Spanish footballer banned for hair-loss drug

Jan 2008

Spanish second division player Borja Criado said on Thursday he was trying to prevent baldness and not improve his performance after being handed a two-year ban for the use of a drug to combat hair-loss.

The Granada 74 midfielder tested positive for the banned masking agent Finasteride while playing for Ciudad de Murcia in February last season, but was originally cleared by the Spanish Football Federation.

However, the 25-year-old, who said he had taken the treatment because of hair-loss caused by stress while studying for a law degree, has been suspended for two years by the Spanish Committee for Sports Discipline after an appeal.

"A dermatologist recommended I take a medicine called propecia," Criado told a news conference. "I accept my part of the blame for taking it, but I think I'm being used as a scapegoat. "I haven't taken this substance to improve my sporting performance, it was only to deal with the problem I had."

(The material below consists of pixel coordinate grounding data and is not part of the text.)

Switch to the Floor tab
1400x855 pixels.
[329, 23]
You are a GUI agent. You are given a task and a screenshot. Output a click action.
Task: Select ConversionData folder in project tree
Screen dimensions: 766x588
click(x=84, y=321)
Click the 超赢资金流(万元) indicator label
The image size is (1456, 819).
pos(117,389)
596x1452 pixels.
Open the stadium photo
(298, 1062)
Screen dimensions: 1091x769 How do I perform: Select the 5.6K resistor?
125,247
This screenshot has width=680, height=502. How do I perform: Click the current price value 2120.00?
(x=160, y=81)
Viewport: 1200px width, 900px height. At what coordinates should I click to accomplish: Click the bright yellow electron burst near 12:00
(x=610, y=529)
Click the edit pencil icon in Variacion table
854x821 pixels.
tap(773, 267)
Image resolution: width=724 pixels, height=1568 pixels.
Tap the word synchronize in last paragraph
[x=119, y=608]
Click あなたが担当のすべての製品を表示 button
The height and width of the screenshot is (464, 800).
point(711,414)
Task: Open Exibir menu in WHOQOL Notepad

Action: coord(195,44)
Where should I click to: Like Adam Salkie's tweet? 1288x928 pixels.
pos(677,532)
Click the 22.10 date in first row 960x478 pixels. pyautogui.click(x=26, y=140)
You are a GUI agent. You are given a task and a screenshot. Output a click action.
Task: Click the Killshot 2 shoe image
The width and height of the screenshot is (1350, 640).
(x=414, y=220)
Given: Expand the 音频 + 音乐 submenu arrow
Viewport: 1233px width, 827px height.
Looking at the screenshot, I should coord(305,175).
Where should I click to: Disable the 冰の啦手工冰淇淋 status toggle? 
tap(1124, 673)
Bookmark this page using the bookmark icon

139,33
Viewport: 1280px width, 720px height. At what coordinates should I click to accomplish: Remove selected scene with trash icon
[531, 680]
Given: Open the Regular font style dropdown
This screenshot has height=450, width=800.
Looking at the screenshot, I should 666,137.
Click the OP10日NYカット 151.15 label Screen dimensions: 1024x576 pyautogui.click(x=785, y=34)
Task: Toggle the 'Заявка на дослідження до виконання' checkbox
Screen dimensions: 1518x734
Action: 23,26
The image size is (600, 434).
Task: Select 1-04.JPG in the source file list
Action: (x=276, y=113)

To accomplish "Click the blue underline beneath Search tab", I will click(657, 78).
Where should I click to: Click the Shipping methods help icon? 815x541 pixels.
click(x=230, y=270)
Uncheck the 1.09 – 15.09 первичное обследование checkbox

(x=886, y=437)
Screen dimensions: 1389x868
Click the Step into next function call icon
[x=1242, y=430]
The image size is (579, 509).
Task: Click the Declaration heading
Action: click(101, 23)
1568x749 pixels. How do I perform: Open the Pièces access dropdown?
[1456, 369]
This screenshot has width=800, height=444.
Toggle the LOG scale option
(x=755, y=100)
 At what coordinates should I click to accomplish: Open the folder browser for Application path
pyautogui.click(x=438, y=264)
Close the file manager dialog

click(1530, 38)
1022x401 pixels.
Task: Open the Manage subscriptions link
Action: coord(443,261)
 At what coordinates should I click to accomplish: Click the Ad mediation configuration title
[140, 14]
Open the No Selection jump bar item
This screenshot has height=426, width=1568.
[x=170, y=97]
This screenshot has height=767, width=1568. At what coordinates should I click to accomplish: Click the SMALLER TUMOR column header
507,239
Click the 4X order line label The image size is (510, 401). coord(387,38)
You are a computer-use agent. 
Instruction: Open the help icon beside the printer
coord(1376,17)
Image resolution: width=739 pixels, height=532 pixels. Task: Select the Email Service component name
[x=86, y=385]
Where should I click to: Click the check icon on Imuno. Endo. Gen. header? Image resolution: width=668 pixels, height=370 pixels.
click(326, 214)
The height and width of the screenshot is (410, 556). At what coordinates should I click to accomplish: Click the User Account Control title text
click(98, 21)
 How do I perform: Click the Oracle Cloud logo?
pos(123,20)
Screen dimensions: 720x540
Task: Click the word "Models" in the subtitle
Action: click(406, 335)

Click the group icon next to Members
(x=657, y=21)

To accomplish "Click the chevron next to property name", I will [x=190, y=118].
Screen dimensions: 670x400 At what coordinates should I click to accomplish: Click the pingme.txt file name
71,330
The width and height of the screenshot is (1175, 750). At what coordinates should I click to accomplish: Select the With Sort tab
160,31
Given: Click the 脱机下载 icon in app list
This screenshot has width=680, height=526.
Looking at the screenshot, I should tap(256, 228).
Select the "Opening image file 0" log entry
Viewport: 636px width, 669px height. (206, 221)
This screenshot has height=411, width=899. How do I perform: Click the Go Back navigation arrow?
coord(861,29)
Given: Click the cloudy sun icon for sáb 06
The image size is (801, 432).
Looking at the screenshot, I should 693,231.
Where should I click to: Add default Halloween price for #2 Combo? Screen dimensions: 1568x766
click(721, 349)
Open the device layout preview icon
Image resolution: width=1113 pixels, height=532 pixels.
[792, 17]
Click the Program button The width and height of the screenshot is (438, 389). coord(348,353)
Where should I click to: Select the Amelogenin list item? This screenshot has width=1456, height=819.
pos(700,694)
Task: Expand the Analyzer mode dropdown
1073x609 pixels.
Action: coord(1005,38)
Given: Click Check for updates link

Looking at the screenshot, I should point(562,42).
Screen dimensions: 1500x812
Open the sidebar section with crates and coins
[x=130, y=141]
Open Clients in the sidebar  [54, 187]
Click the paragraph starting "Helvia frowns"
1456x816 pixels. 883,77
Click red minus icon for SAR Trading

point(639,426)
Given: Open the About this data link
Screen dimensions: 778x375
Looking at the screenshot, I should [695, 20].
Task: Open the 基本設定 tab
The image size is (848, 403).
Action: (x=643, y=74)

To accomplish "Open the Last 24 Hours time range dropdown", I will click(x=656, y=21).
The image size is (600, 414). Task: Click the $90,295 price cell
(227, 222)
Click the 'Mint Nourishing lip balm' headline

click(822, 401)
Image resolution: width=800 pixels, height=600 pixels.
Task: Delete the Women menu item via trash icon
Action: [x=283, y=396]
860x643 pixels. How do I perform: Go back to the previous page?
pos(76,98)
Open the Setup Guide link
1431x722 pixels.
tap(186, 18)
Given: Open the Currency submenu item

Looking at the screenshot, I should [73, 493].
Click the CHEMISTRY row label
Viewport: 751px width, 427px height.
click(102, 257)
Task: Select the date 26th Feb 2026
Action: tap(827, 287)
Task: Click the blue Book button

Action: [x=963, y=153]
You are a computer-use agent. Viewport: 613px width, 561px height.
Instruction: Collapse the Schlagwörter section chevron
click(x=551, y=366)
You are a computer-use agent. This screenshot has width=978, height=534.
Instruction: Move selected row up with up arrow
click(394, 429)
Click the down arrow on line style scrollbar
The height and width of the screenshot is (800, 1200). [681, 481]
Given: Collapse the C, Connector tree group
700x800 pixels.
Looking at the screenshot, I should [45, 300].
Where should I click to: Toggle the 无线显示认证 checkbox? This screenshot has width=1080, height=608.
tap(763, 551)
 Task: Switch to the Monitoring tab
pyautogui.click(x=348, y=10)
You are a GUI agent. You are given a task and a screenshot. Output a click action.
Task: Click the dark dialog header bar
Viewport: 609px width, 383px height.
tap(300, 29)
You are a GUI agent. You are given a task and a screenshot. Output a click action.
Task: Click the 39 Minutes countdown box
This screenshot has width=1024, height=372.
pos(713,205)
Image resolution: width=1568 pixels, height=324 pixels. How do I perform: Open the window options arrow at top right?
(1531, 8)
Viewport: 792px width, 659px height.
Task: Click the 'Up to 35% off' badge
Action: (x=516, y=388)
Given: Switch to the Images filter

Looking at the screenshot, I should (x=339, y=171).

Criado joins a growing list of sportsmen who have been banned for testing positive for Finasteride after using hair-loss treatments.

Finasteride, which can be used to mask steroids, was added to the list of banned substances in 2005.

Last month Brazilian footballer Romario was banned for 120 days for testing positive for the drug, a result which he also blamed on hair-loss treatment.

German second division soccer player Nemanja Vucicevic of TSV Munich 1860 and Argentine tennis player Mariano Hood were both banned after positive tests in 2005.

Former Australia international soccer player Stan Lazaridis and New Zealand tennis player Mark Nielsen have also received bans for taking the substance.

U.S. skeleton gold medal hope Zach Lund was kicked out of the 2006 Winter Olympics and given a one-year ban by the Court of Arbitration for Sport (CAS) after testing positive at a World Cup event the previous year.